> [TASK]:
Output the material exactly, keeping every line intact.

■ ■ ■ ■ ■

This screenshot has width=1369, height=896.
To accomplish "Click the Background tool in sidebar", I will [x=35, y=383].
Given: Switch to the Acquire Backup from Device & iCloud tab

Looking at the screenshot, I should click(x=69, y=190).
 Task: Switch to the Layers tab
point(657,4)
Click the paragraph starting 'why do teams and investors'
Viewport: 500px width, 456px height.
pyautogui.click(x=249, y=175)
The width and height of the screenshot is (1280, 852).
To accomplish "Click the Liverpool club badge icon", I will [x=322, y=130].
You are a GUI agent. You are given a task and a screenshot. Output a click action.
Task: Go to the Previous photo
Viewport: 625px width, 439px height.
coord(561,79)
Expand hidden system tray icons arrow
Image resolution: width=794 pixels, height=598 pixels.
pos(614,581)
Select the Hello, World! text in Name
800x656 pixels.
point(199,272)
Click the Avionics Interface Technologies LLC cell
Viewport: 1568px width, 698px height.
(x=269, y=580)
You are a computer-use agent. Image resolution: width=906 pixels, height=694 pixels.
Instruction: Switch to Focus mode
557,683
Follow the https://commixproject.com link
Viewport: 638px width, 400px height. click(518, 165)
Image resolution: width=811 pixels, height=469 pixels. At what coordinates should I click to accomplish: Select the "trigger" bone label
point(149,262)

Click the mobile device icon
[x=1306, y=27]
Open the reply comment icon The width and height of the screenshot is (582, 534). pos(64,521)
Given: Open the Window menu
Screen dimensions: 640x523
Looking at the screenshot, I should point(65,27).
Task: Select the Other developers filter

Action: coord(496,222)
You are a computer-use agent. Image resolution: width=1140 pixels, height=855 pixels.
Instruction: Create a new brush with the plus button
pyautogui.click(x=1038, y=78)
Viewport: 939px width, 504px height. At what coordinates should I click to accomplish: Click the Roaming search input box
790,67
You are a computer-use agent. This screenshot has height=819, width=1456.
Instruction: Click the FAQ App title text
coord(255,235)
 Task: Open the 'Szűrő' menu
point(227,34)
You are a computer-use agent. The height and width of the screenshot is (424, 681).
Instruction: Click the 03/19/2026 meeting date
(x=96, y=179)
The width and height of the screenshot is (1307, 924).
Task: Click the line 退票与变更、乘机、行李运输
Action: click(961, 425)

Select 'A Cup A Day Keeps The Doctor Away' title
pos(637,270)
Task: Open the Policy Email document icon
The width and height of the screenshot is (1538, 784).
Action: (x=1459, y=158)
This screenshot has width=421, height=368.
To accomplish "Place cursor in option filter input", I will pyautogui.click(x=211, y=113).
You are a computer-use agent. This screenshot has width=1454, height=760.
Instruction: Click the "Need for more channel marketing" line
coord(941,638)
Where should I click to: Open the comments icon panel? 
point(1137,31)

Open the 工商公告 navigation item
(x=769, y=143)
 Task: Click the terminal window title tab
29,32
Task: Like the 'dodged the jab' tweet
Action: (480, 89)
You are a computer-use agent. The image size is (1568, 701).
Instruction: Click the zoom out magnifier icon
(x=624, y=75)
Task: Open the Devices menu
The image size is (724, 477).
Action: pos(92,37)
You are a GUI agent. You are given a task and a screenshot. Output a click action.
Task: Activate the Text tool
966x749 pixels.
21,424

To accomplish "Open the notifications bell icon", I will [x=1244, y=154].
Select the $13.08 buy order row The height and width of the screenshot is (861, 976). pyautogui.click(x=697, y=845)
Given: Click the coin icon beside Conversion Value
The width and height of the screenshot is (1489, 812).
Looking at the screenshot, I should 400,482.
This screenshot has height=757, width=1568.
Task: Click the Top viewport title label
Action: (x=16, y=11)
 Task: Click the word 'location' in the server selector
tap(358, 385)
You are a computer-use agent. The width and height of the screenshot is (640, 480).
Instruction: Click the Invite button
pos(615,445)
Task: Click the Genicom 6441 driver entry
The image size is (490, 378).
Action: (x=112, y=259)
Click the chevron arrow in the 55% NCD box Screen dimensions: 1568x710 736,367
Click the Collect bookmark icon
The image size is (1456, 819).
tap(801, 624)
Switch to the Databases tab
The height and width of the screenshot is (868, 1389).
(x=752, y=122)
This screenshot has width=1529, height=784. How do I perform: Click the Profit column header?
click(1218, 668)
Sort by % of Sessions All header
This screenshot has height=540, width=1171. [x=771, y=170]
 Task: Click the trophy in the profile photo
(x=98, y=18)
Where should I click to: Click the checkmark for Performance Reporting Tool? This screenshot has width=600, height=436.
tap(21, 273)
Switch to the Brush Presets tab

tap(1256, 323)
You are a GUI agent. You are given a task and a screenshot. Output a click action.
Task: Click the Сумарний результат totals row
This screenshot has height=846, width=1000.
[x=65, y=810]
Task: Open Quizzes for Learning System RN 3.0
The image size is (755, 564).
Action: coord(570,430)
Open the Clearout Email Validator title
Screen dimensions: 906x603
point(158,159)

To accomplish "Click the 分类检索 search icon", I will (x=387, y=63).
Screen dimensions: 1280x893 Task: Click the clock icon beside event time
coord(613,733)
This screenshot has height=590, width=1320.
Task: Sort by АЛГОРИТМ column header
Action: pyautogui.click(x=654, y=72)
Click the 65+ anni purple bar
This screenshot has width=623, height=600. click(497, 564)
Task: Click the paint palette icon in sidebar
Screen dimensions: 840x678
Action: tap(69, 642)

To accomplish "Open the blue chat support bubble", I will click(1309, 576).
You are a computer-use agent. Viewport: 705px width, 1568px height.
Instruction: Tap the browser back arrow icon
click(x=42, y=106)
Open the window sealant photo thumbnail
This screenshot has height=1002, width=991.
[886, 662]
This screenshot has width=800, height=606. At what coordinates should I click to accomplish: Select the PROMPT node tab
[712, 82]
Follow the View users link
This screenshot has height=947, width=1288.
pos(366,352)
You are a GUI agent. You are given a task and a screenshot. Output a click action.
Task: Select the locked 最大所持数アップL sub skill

■ ■ ■ ■ ■

> [COMPLETED EXERCISE]:
This screenshot has width=1369, height=896.
To accomplish "Click the Background tool in sidebar", I will [x=35, y=383].
Given: Switch to the Acquire Backup from Device & iCloud tab

Looking at the screenshot, I should click(x=69, y=190).
 Task: Switch to the Layers tab
point(657,4)
Click the paragraph starting 'why do teams and investors'
Viewport: 500px width, 456px height.
pyautogui.click(x=249, y=175)
The width and height of the screenshot is (1280, 852).
To accomplish "Click the Liverpool club badge icon", I will [x=322, y=130].
You are a GUI agent. You are given a task and a screenshot. Output a click action.
Task: Go to the Previous photo
Viewport: 625px width, 439px height.
coord(561,79)
Expand hidden system tray icons arrow
Image resolution: width=794 pixels, height=598 pixels.
pos(614,581)
Select the Hello, World! text in Name
800x656 pixels.
point(199,272)
Click the Avionics Interface Technologies LLC cell
Viewport: 1568px width, 698px height.
(x=269, y=580)
You are a computer-use agent. Image resolution: width=906 pixels, height=694 pixels.
Instruction: Switch to Focus mode
557,683
Follow the https://commixproject.com link
Viewport: 638px width, 400px height. click(518, 165)
Image resolution: width=811 pixels, height=469 pixels. At what coordinates should I click to accomplish: Select the "trigger" bone label
point(149,262)

Click the mobile device icon
[x=1306, y=27]
Open the reply comment icon The width and height of the screenshot is (582, 534). pos(64,521)
Given: Open the Window menu
Screen dimensions: 640x523
Looking at the screenshot, I should point(65,27).
Task: Select the Other developers filter

Action: coord(496,222)
You are a computer-use agent. Image resolution: width=1140 pixels, height=855 pixels.
Instruction: Create a new brush with the plus button
pyautogui.click(x=1038, y=78)
Viewport: 939px width, 504px height. At what coordinates should I click to accomplish: Click the Roaming search input box
790,67
You are a computer-use agent. This screenshot has height=819, width=1456.
Instruction: Click the FAQ App title text
coord(255,235)
 Task: Open the 'Szűrő' menu
point(227,34)
You are a computer-use agent. The height and width of the screenshot is (424, 681).
Instruction: Click the 03/19/2026 meeting date
(x=96, y=179)
The width and height of the screenshot is (1307, 924).
Task: Click the line 退票与变更、乘机、行李运输
Action: click(961, 425)

Select 'A Cup A Day Keeps The Doctor Away' title
pos(637,270)
Task: Open the Policy Email document icon
The width and height of the screenshot is (1538, 784).
Action: (x=1459, y=158)
This screenshot has width=421, height=368.
To accomplish "Place cursor in option filter input", I will pyautogui.click(x=211, y=113).
You are a computer-use agent. This screenshot has width=1454, height=760.
Instruction: Click the "Need for more channel marketing" line
coord(941,638)
Where should I click to: Open the comments icon panel? 
point(1137,31)

Open the 工商公告 navigation item
(x=769, y=143)
 Task: Click the terminal window title tab
29,32
Task: Like the 'dodged the jab' tweet
Action: (480, 89)
You are a computer-use agent. The image size is (1568, 701).
Instruction: Click the zoom out magnifier icon
(x=624, y=75)
Task: Open the Devices menu
The image size is (724, 477).
Action: pos(92,37)
You are a GUI agent. You are given a task and a screenshot. Output a click action.
Task: Activate the Text tool
966x749 pixels.
21,424

To accomplish "Open the notifications bell icon", I will [x=1244, y=154].
Select the $13.08 buy order row The height and width of the screenshot is (861, 976). pyautogui.click(x=697, y=845)
Given: Click the coin icon beside Conversion Value
The width and height of the screenshot is (1489, 812).
Looking at the screenshot, I should 400,482.
This screenshot has height=757, width=1568.
Task: Click the Top viewport title label
Action: (x=16, y=11)
 Task: Click the word 'location' in the server selector
tap(358, 385)
You are a computer-use agent. The width and height of the screenshot is (640, 480).
Instruction: Click the Invite button
pos(615,445)
Task: Click the Genicom 6441 driver entry
The image size is (490, 378).
Action: (x=112, y=259)
Click the chevron arrow in the 55% NCD box Screen dimensions: 1568x710 736,367
Click the Collect bookmark icon
The image size is (1456, 819).
tap(801, 624)
Switch to the Databases tab
The height and width of the screenshot is (868, 1389).
(x=752, y=122)
This screenshot has width=1529, height=784. How do I perform: Click the Profit column header?
click(1218, 668)
Sort by % of Sessions All header
This screenshot has height=540, width=1171. [x=771, y=170]
 Task: Click the trophy in the profile photo
(x=98, y=18)
Where should I click to: Click the checkmark for Performance Reporting Tool? This screenshot has width=600, height=436.
tap(21, 273)
Switch to the Brush Presets tab

tap(1256, 323)
You are a GUI agent. You are given a task and a screenshot. Output a click action.
Task: Click the Сумарний результат totals row
This screenshot has height=846, width=1000.
[x=65, y=810]
Task: Open Quizzes for Learning System RN 3.0
The image size is (755, 564).
Action: coord(570,430)
Open the Clearout Email Validator title
Screen dimensions: 906x603
point(158,159)

To accomplish "Click the 分类检索 search icon", I will (x=387, y=63).
Screen dimensions: 1280x893 Task: Click the clock icon beside event time
coord(613,733)
This screenshot has height=590, width=1320.
Task: Sort by АЛГОРИТМ column header
Action: pyautogui.click(x=654, y=72)
Click the 65+ anni purple bar
This screenshot has width=623, height=600. click(497, 564)
Task: Click the paint palette icon in sidebar
Screen dimensions: 840x678
Action: tap(69, 642)

To accomplish "Open the blue chat support bubble", I will click(1309, 576).
You are a computer-use agent. Viewport: 705px width, 1568px height.
Instruction: Tap the browser back arrow icon
click(x=42, y=106)
Open the window sealant photo thumbnail
This screenshot has height=1002, width=991.
[886, 662]
This screenshot has width=800, height=606. At what coordinates should I click to accomplish: Select the PROMPT node tab
[712, 82]
Follow the View users link
This screenshot has height=947, width=1288.
pos(366,352)
You are a GUI agent. You are given a task and a screenshot. Output a click action.
Task: Select the locked 最大所持数アップL sub skill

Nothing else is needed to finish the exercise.